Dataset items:
# # # #

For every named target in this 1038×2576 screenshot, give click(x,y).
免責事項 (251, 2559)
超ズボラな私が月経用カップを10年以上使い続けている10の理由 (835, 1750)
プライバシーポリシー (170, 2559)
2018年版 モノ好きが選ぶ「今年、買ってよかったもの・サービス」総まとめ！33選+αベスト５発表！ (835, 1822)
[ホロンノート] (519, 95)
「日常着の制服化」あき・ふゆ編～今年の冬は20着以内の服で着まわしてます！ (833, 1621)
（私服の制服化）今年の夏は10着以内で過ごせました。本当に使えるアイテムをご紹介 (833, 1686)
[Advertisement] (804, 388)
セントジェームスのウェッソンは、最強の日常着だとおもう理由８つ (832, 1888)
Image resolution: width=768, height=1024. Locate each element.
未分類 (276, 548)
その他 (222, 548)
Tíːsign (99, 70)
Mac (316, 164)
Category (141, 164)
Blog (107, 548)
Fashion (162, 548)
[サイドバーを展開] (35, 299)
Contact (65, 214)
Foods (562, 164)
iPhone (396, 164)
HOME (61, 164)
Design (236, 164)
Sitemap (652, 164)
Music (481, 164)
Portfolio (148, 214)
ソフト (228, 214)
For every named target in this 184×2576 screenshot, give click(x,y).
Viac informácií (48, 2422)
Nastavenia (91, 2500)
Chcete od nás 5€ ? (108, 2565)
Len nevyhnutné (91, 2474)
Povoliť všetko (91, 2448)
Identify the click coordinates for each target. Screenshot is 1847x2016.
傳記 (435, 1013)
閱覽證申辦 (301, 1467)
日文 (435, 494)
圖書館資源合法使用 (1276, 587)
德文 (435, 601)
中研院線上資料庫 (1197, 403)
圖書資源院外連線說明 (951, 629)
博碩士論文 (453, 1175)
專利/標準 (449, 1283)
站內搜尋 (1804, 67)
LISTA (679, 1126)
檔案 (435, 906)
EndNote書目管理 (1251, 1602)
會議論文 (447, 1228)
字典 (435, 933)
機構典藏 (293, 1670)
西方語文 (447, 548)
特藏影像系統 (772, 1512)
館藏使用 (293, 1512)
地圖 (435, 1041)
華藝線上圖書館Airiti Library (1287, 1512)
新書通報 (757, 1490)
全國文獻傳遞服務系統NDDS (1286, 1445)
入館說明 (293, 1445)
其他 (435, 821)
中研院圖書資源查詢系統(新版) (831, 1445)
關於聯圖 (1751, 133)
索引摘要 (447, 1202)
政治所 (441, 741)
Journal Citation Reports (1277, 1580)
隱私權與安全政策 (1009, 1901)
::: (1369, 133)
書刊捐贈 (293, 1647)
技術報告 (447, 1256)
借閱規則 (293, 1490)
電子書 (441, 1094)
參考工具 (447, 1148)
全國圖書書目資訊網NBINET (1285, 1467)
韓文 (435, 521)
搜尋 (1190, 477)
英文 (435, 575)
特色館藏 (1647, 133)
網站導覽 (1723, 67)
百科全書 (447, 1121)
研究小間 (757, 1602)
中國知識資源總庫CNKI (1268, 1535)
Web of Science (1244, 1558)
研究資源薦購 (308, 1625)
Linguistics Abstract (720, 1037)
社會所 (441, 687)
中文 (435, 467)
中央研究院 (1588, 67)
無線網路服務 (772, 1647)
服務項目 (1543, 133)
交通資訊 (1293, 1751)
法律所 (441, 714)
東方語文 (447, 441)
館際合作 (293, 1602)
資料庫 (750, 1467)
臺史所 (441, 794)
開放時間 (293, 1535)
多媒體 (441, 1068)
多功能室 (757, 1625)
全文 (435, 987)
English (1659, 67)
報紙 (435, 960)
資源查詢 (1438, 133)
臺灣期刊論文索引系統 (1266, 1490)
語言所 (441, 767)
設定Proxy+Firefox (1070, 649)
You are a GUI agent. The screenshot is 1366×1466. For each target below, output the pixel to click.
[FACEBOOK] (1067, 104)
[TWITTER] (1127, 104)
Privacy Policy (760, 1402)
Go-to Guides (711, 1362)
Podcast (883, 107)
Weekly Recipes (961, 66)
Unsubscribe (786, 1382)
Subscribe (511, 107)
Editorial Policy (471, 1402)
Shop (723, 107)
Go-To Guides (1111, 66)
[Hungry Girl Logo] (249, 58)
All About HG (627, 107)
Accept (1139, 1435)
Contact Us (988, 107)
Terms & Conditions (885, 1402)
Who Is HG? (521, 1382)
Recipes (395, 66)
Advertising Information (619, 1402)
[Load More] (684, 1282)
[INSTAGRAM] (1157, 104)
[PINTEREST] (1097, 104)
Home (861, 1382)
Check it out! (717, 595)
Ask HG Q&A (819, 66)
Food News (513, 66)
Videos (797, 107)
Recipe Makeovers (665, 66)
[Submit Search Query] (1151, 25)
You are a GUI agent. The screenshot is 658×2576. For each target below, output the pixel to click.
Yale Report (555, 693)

# # # #

### Task objective
Line by line, copy the entries above exactly as they appear.

### Answer area
For every named target in this 1038×2576 screenshot, give click(x,y).
免責事項 (251, 2559)
超ズボラな私が月経用カップを10年以上使い続けている10の理由 (835, 1750)
プライバシーポリシー (170, 2559)
2018年版 モノ好きが選ぶ「今年、買ってよかったもの・サービス」総まとめ！33選+αベスト５発表！ (835, 1822)
[ホロンノート] (519, 95)
「日常着の制服化」あき・ふゆ編～今年の冬は20着以内の服で着まわしてます！ (833, 1621)
（私服の制服化）今年の夏は10着以内で過ごせました。本当に使えるアイテムをご紹介 (833, 1686)
[Advertisement] (804, 388)
セントジェームスのウェッソンは、最強の日常着だとおもう理由８つ (832, 1888)
Image resolution: width=768, height=1024. Locate each element.
未分類 (276, 548)
その他 (222, 548)
Tíːsign (99, 70)
Mac (316, 164)
Category (141, 164)
Blog (107, 548)
Fashion (162, 548)
[サイドバーを展開] (35, 299)
Contact (65, 214)
Foods (562, 164)
iPhone (396, 164)
HOME (61, 164)
Design (236, 164)
Sitemap (652, 164)
Music (481, 164)
Portfolio (148, 214)
ソフト (228, 214)
For every named target in this 184×2576 screenshot, give click(x,y).
Viac informácií (48, 2422)
Nastavenia (91, 2500)
Chcete od nás 5€ ? (108, 2565)
Len nevyhnutné (91, 2474)
Povoliť všetko (91, 2448)
Identify the click coordinates for each target. Screenshot is 1847x2016.
傳記 (435, 1013)
閱覽證申辦 (301, 1467)
日文 (435, 494)
圖書館資源合法使用 (1276, 587)
德文 (435, 601)
中研院線上資料庫 (1197, 403)
圖書資源院外連線說明 (951, 629)
博碩士論文 (453, 1175)
專利/標準 (449, 1283)
站內搜尋 (1804, 67)
LISTA (679, 1126)
檔案 (435, 906)
EndNote書目管理 (1251, 1602)
會議論文 (447, 1228)
字典 (435, 933)
機構典藏 (293, 1670)
西方語文 (447, 548)
特藏影像系統 (772, 1512)
館藏使用 (293, 1512)
地圖 (435, 1041)
華藝線上圖書館Airiti Library (1287, 1512)
新書通報 (757, 1490)
全國文獻傳遞服務系統NDDS (1286, 1445)
入館說明 (293, 1445)
其他 (435, 821)
中研院圖書資源查詢系統(新版) (831, 1445)
關於聯圖 (1751, 133)
索引摘要 (447, 1202)
政治所 (441, 741)
Journal Citation Reports (1277, 1580)
隱私權與安全政策 (1009, 1901)
::: (1369, 133)
書刊捐贈 (293, 1647)
技術報告 (447, 1256)
借閱規則 (293, 1490)
電子書 (441, 1094)
參考工具 (447, 1148)
全國圖書書目資訊網NBINET (1285, 1467)
韓文 (435, 521)
搜尋 (1190, 477)
英文 (435, 575)
特色館藏 (1647, 133)
網站導覽 (1723, 67)
百科全書 (447, 1121)
研究小間 (757, 1602)
中國知識資源總庫CNKI (1268, 1535)
Web of Science (1244, 1558)
研究資源薦購 (308, 1625)
Linguistics Abstract (720, 1037)
社會所 (441, 687)
中文 (435, 467)
中央研究院 (1588, 67)
無線網路服務 (772, 1647)
服務項目 (1543, 133)
交通資訊 (1293, 1751)
法律所 (441, 714)
東方語文 (447, 441)
館際合作 (293, 1602)
資料庫 (750, 1467)
臺史所 (441, 794)
開放時間 (293, 1535)
多媒體 (441, 1068)
多功能室 (757, 1625)
全文 (435, 987)
English (1659, 67)
報紙 (435, 960)
資源查詢 (1438, 133)
臺灣期刊論文索引系統 (1266, 1490)
語言所 (441, 767)
設定Proxy+Firefox (1070, 649)
You are a GUI agent. The screenshot is 1366×1466. For each target below, output the pixel to click.
[FACEBOOK] (1067, 104)
[TWITTER] (1127, 104)
Privacy Policy (760, 1402)
Go-to Guides (711, 1362)
Podcast (883, 107)
Weekly Recipes (961, 66)
Unsubscribe (786, 1382)
Subscribe (511, 107)
Editorial Policy (471, 1402)
Shop (723, 107)
Go-To Guides (1111, 66)
[Hungry Girl Logo] (249, 58)
All About HG (627, 107)
Accept (1139, 1435)
Contact Us (988, 107)
Terms & Conditions (885, 1402)
Who Is HG? (521, 1382)
Recipes (395, 66)
Advertising Information (619, 1402)
[Load More] (684, 1282)
[INSTAGRAM] (1157, 104)
[PINTEREST] (1097, 104)
Home (861, 1382)
Check it out! (717, 595)
Ask HG Q&A (819, 66)
Food News (513, 66)
Videos (797, 107)
Recipe Makeovers (665, 66)
[Submit Search Query] (1151, 25)
You are a GUI agent. The screenshot is 658×2576. For each target below, output the pixel to click.
Yale Report (555, 693)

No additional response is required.